Introduction
Arm weakness is the most common impairment affecting the quality of life in stroke survivors [1]. Current clinical interventions do not improve outcomes, and gold-standard motion capture methods for motion analysis are costly and require expertise for setup and analysis, limiting their use in clinical settings. Markerless motion capture (MMC), derived through smartphone and/or tablet cameras and AI pose estimation models, could be a promising, accessible alternative to marker-based systems. However, its accuracy for quantifying upper limb movements commonly assessed in stroke rehabilitation remains unclear.
Aims
We therefore aim to initially investigate the accuracy of MMC for common upper limb assessments in non-hemiplegic upper limbs, before evaluating the performance of the method in affected arms.
Methods
Movement data during a simple functional task of drinking from a cup [2] were recorded concurrently using a gold-standard eight-camera marker-based capture (MBC) system (Vicon, recording at 120 Hz) and two RealSense D435 RGB-depth cameras (30 Hz). MMC data were derived from RGB footage from the RealSense cameras by employing a pose estimation model, RTMPose [3], to extract 2D keypoints, which were then triangulated across camera views to produce 3D coordinates [4].
To establish the accuracy of the MMC system, marker-based data were downsampled to allow data overlay (Fig 1A–E). For each joint movement, the Mean Absolute Error (MAE) for the data aggregate and the Coefficient of Multiple Correlation (CMC) for within-subject agreement were calculated.
Results
The MAE of joint angles and tangential velocity (Figure 1 A-E) between the MMC and MBC systems (n = 4, age: 65.25 ± 6.18 years) when performing the drinking task were measured at key joints and movemnts of teh upper lim (Shoulder flexion-extension MAE=16.08°, 95%CI=4.46; Shoulder adduction-abduction MAE=5.92°, 95% CI=2.43; Elbow flexion-extension MAE=12.23°, 95% CI=6.63; Wrist flexion-extension MAE=9.49°, 95% CI=0.86; Wrist TV MAE=0.16 m/s, 95% CI=0.04). Overall the agreement was good for joint ranges and excellent for tangential velocity.

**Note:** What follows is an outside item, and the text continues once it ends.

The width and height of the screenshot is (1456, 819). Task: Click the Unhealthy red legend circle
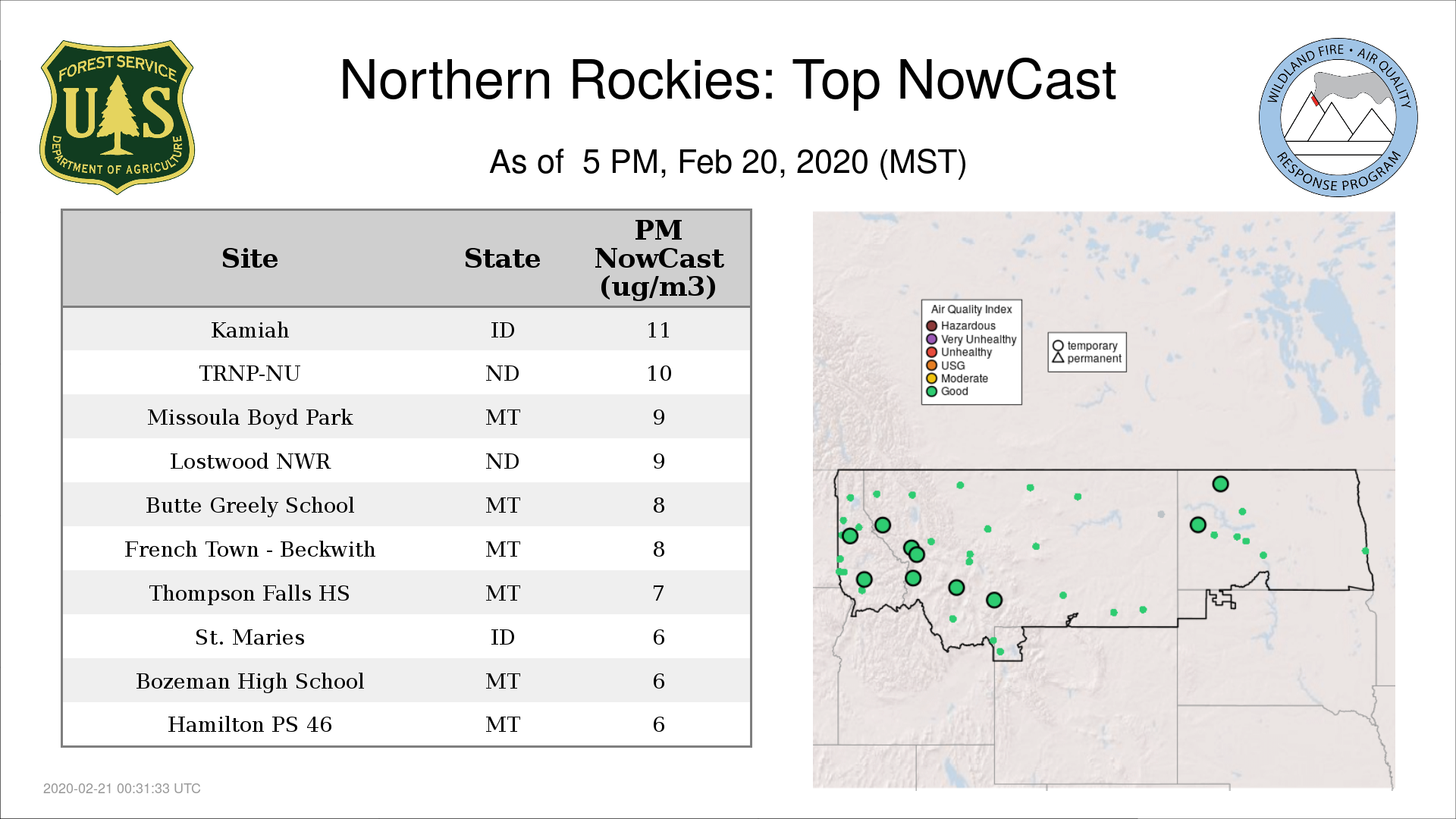pyautogui.click(x=931, y=352)
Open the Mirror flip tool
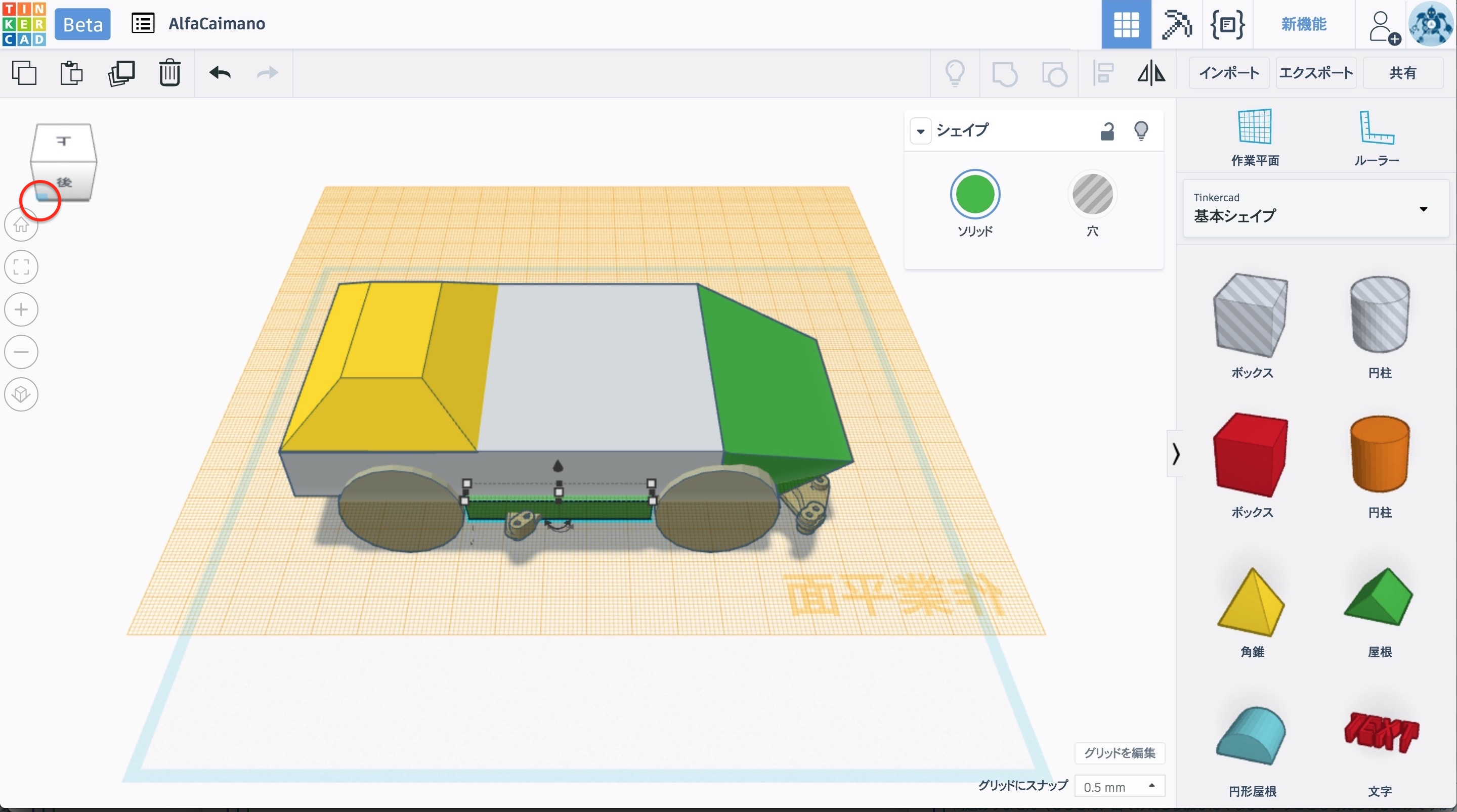Viewport: 1457px width, 812px height. click(x=1151, y=73)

Intra-individual variability was extremely low between the systems for all movements (Shoulder flexion-extension CMC=0.88, SD=0.05; Shoulder adduction-abduction CMC=0.80, SD=0.08; Elbow flexion-extension CMC=0.97, SD=0.03; Wrist flexion-extension CMC=0.80, SD=0.09; Wrist TV CMC=0.98, SD=0.01; Elbow TV CMC=0.97, SD=0.03). These results demonstrate very good to excellent agreement between the systems.
Discussion and Conclusion
Overall, MMC kinematic measures demonstrated good to excellent agreement with MBC data. However, an offset for the starting position was evident between the systems for shoulder flexion joint angles, and greater variability in wrist movements was noted for MMC. Occlusion, as well as concurrent trunk movements, are likely to contribute to these discrepancies and should be explored with a larger dataset.
Nevertheless, the current findings suggest that MMC can be a promising tool to measure outcome measures of arm impairment after stroke. Future work will investigate the system’s ability to accurately measure arm movement in the affected upper limbs of stroke survivors.
Ethical consideration:
The research project has been approved by teh King’s College London Research Ethical Committee.